> [GIVEN INSTRUCTION]: Pick up the passage below about Alanis Morissette's early career and keep writing from its final sentence.

> [PAGE]:
——————

In 1991 at age 17, Morissette moved to Toronto and released her major label debut, Alanis. The pop-dance album went platinum in Canada, selling over 100,000 copies, and earned the artist a 1992 Canadian Juno Award for Best New Solo Artist. Morissette's second album, Now is the Time (1992) was very similar in style to its predecessor, although not quite as successful.

In 1993 Morissette left Canada for Los Angeles. She soon teamed up with pop songwriter and producer Glen Ballard, who had worked with other musicians including Michael Jackson. Ballard and Morissette decided to pursue an edgy, guitar-based, alternative rock sound for her next album, which they cowrote. The result was Jagged Little Pill (1995), an intelligent, personal, often angry album released on Maverick Records. The album was a huge success, and it catapulted Morissette to superstardom. The album had five top-ten singles on Billboard magazine's popular music charts, including the brutal, hardhitting "You Oughta Know," which is about an unfaithful lover. The album sold well over 10 million copies and earned Morissette four 1996 Grammy Awards, including Album of the Year.

——————

> [RECORD SET]:
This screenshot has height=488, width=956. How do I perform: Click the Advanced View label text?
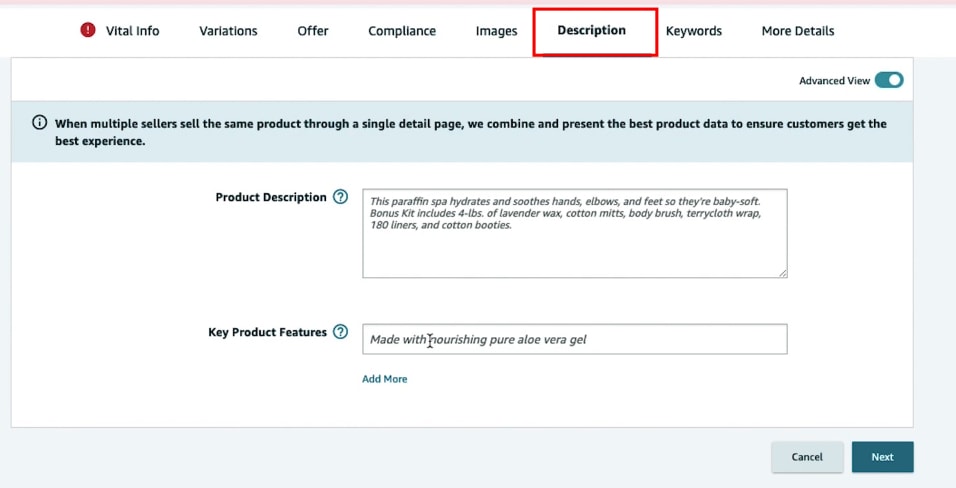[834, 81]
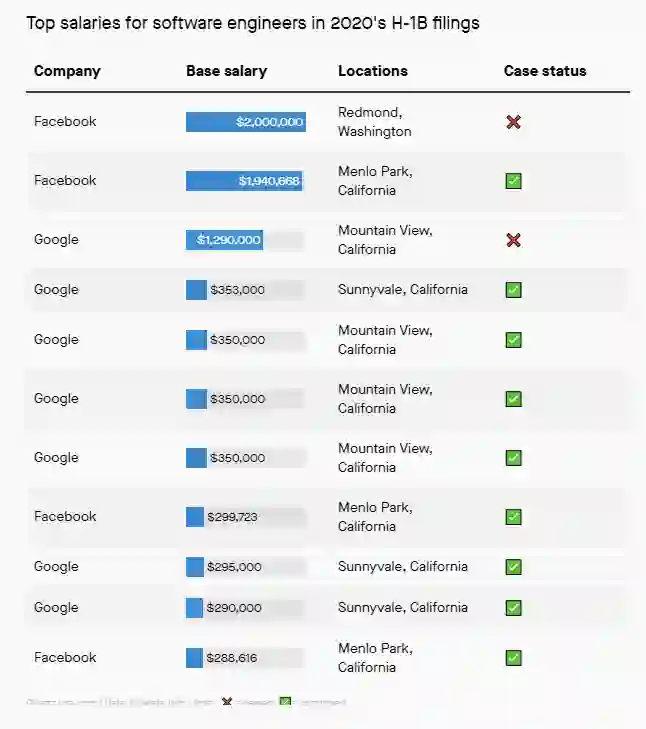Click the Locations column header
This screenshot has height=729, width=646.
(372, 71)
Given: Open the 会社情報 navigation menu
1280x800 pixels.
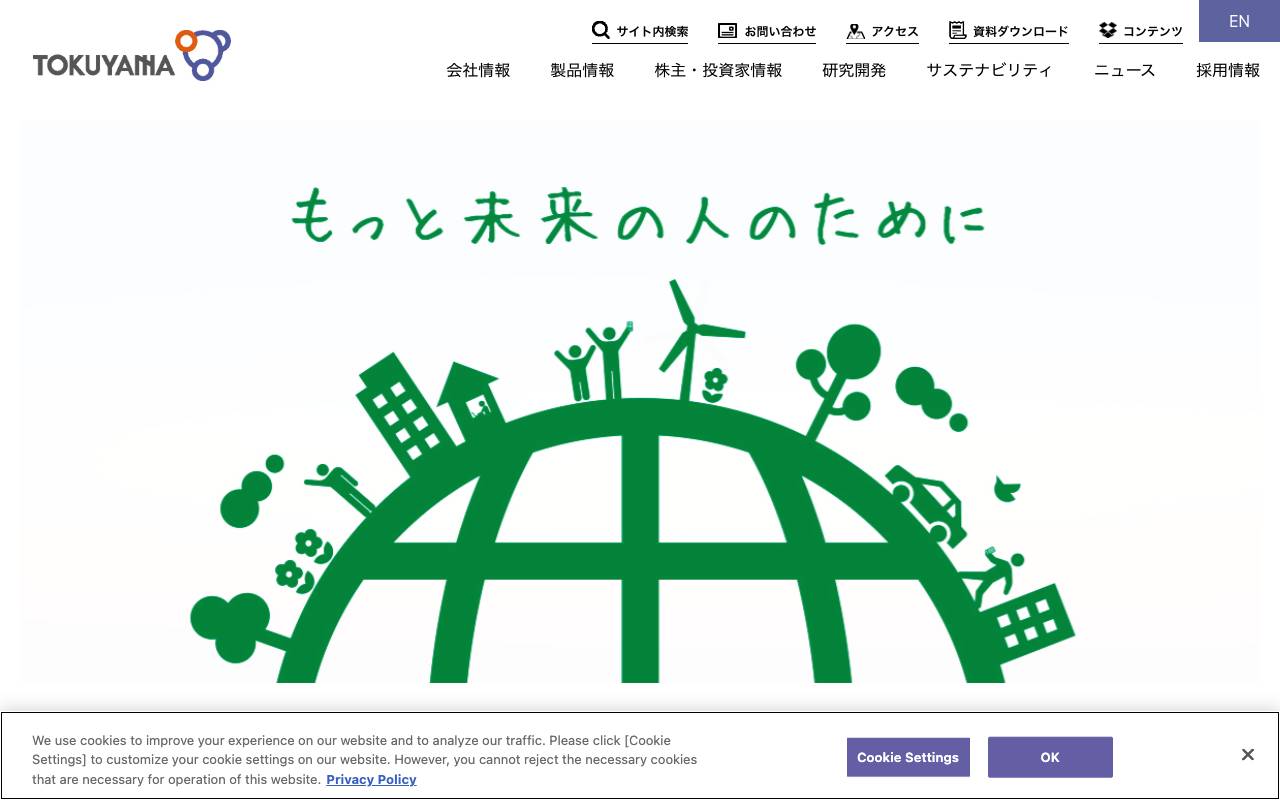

——————

> [RESPONSE FOR THIS EXERCISE]:
In 1998 Morissette released her eagerly awaited follow-up album, Supposed Former Infatuation Junkie. Although the record was well received by both critics and fans, sales failed to match the spectacular numbers of Jagged Little Pill. In 1999 Morissette made her feature film debut as God in the film Dogma.

Well after all her successess and being one of the biggest selling female artists of the 90's Alanis continues to bless us with all of her creative talents. She also took it upon herself to explore more acting by performing on Broadway-hit "The Vagina Monologues" for two weeks. Coming out later this year a new record. One thing seems for sure Alanis will always pour all of her self into her creative projects, because she has repeatedly proved to do so previously with her raw honesty that has connected with millions of people worldwide.



"Morissette, Alanis." Microsoft® Encarta® Encyclopedia 2001. © 1993-2000 Microsoft Corporation. All rights reserved.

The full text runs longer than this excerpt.